Cumhurbaşkanı Erdoğan, Çekya’nın başkenti Prag’da Avrupa Siyasi Topluluğu toplantısı sonrasında açıklamalarda bulundu, gazetecilerin sorularını yanıtladı.

Cumhurbaşkanı Erdoğan, Yunan gazetecinin, 'Bir gece ansızın gelebiliriz ne demek? Yunanistan'a saldırıda bulunuruz mu demek istiyorunsuz?' sorusuna da cevap verdi.

BAŞKAN ERDOĞAN: SİZ ANLADIĞINIZA GÖRE...

Yunan gazetecinin sorusuna Cumhurbaşkanı Erdoğan, ''Yani konuyu anlamışsın aslında. Bu sadece Yunanistan için geçerli değil. Bizi rahatsız eden, bize saldıran hangi ülke olursa olsun. Onlara karşı bizim cevabımız bir gece ansızın gelebiliriz. Bunu böyle anlamaları lazım. Şu an itibariyle siz anladığınıza göre herhalde onlar da anlamıştır. '' diye cevap verdi.
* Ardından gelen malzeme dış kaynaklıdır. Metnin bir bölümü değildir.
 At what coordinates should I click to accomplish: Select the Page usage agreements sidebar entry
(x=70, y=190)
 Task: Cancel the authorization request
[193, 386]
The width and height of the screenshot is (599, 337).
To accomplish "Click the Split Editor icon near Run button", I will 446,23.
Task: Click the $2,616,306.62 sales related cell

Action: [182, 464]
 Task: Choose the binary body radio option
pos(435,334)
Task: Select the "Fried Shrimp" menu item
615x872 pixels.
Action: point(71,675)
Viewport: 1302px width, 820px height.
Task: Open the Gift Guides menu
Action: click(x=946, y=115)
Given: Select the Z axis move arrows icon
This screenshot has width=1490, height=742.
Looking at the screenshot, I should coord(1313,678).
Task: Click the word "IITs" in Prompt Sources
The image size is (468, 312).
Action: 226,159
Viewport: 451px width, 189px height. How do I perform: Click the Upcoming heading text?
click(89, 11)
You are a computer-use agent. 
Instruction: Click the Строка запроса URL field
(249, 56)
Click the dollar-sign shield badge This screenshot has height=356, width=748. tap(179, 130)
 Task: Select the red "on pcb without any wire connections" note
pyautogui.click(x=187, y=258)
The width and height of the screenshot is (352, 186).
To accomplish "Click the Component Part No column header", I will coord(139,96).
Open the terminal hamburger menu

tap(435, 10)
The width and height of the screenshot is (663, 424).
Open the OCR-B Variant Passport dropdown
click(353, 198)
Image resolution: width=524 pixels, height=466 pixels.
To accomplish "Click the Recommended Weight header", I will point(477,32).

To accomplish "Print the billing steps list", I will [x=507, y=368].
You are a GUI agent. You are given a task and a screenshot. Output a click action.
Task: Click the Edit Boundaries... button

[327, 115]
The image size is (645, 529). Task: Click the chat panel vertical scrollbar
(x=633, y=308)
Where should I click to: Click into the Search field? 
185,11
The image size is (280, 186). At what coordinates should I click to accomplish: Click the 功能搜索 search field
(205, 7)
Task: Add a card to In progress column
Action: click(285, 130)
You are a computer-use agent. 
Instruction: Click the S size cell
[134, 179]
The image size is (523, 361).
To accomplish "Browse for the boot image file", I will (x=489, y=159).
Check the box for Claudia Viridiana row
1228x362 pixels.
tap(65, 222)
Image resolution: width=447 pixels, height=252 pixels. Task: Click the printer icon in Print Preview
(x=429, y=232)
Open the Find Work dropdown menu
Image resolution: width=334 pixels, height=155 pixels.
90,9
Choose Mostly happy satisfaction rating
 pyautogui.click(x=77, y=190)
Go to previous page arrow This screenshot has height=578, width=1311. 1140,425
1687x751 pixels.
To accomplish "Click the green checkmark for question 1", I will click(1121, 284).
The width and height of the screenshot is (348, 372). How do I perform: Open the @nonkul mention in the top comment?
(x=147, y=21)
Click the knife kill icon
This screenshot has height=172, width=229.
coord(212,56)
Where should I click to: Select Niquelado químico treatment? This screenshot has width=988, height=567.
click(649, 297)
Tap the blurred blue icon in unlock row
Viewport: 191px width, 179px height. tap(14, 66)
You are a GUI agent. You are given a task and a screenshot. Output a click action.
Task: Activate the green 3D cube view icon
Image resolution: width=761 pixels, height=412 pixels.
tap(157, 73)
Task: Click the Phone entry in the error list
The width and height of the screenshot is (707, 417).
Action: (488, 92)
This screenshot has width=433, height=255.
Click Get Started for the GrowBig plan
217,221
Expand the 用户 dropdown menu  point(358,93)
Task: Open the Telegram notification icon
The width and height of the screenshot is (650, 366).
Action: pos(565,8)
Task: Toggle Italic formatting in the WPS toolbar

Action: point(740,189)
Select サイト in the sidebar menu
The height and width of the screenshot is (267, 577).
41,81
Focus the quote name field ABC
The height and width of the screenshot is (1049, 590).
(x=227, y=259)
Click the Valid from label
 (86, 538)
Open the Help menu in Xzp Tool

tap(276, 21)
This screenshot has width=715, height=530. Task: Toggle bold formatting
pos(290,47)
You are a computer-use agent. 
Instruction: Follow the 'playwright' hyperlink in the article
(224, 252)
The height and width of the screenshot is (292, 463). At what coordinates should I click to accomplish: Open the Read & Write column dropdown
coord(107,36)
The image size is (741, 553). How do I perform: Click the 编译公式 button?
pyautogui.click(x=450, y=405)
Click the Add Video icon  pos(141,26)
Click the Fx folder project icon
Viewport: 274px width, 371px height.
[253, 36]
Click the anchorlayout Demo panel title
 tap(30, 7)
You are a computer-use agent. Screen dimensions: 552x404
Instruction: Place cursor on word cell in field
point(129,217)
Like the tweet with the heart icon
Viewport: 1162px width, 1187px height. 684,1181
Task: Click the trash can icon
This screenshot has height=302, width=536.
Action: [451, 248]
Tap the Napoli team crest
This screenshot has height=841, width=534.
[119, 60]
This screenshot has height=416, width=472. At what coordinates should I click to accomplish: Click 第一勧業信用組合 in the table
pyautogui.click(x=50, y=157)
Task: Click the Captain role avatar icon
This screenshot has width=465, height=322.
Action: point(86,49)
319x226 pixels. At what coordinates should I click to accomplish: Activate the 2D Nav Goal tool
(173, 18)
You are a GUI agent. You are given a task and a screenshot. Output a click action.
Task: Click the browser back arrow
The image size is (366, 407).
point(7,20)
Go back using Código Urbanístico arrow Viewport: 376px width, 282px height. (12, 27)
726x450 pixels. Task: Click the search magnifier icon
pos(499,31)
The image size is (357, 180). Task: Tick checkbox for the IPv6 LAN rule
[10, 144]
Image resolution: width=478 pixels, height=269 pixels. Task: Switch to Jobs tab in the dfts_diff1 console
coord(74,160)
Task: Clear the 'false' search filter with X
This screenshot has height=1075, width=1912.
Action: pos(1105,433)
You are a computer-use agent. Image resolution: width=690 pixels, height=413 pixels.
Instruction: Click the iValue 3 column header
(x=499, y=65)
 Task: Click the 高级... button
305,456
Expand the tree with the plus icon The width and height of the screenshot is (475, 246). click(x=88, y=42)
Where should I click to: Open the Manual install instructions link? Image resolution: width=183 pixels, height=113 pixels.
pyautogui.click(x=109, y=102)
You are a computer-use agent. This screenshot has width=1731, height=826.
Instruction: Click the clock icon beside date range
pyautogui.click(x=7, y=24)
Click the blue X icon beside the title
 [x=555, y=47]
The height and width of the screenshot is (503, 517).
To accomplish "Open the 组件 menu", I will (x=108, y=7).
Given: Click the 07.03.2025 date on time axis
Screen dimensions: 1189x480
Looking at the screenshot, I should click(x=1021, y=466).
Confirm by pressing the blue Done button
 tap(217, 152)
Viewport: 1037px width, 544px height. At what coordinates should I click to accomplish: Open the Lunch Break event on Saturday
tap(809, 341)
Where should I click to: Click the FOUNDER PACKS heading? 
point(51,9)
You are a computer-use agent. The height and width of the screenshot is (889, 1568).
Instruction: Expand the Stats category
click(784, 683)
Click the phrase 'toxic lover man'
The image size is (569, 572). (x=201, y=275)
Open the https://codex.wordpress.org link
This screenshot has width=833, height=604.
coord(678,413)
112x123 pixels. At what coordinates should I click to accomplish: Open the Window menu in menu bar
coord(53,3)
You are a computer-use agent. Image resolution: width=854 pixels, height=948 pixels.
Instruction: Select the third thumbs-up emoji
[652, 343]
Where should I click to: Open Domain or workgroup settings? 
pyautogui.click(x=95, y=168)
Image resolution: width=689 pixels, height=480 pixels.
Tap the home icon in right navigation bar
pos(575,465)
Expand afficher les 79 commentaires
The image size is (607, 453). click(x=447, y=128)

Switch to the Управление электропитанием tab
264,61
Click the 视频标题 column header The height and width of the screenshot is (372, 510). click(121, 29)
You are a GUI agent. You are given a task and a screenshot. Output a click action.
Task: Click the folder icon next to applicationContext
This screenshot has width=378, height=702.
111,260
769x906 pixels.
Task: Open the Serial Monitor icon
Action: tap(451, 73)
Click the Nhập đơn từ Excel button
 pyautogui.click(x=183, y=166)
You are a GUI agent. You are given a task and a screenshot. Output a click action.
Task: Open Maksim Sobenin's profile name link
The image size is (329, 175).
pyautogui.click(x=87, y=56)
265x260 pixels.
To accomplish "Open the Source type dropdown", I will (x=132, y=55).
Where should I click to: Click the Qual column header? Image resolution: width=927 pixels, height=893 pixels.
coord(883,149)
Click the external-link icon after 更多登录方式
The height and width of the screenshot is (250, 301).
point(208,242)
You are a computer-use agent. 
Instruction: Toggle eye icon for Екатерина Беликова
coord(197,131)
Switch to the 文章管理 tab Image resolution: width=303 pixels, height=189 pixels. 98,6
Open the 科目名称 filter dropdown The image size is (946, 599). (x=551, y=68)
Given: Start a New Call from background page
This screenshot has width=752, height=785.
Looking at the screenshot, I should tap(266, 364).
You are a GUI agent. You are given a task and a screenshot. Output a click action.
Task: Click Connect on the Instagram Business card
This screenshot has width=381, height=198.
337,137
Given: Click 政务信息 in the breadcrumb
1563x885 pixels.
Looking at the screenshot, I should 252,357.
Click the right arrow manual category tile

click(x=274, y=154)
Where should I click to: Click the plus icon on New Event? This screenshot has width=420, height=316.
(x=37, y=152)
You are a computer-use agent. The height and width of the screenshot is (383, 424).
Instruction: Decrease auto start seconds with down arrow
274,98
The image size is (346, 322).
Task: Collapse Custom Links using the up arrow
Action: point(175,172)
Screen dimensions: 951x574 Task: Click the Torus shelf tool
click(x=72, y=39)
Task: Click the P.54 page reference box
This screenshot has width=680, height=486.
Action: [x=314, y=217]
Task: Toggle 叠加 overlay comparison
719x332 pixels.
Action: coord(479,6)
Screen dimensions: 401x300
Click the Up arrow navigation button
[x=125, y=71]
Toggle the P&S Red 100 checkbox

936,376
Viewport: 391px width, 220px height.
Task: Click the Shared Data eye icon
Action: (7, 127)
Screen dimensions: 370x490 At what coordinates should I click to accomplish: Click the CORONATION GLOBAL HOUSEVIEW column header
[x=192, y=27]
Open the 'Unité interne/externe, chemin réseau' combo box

Basın toplantısında Yunanistan'a tepki gösteren Cumhurbaşkanı Erdoğan şu ifadeleri kullandı:

"MİÇOTAKİS KONUŞMAMDAN RAHATSIZ OLMUŞ"

Bu akşam yemekte konuşmam vardı. Konuşmamı yaptım. Beyefendi konuşmadan çok rahatsız olmuş. Rahatsız olduğu için de aslında bu tür yemek adabına terstir; kimden izin aldı, nasıl yaptı bilmiyorum, herhalde başkandan almıştır izni. Orada çıktı bir konuşma yaptı. Yani kendisine işte bizim biraz ağır gelecek ifadeler kullandığımızı söyledi. Aslında ağır bir şey de yoktu. Olması gereken yerde değiller. Hala bunları biliyorsunuz,bütün politikaları yalan üzerine kuruludur.

'ARAYA BİRÇOK ÜLKE SOKUYORLAR'

Hep yalan, dürüstlük yok. Hadi bir araya gelelim dediğinizde, kıyıdaş ülkelerle filan, buna da yanaşmazlar. Ama Türkiye'den kendileri daha ön adım atmayı filan bekliyorlar. Araya da birçok ülkeyi sokuyorlar. Bugün birçok ülke onlarla münasebetleri konusunda bizden adım atmayı beklediler. Aynı şekilde Güney Kıbrıs, 'Konuşalım bir araya gelelim' dedi. 'Şimdi konuşuyoruz işte ayakta. Ama sizin bir yerlerden izin almanız gerekiyor' dedim. 'Yok, izin almam' dedi. 'Bugüne kadar böyle geldi bu iş, izin almadan konuşamazsınız' dedim. 'Benim iki ayım kaldı bu işi konuşalım' diye laflar etti. Muhataplarınız belli, bu görüşmeleri yapabilirsiniz, bizim de şu an itibariyle Yunanistan'la görüşeceğimiz herhangi bir şey yok, zamana bırakmak suretiyle, zaman içerisinde temenni ederiz ki bir konuşma fırsatını yakalarız.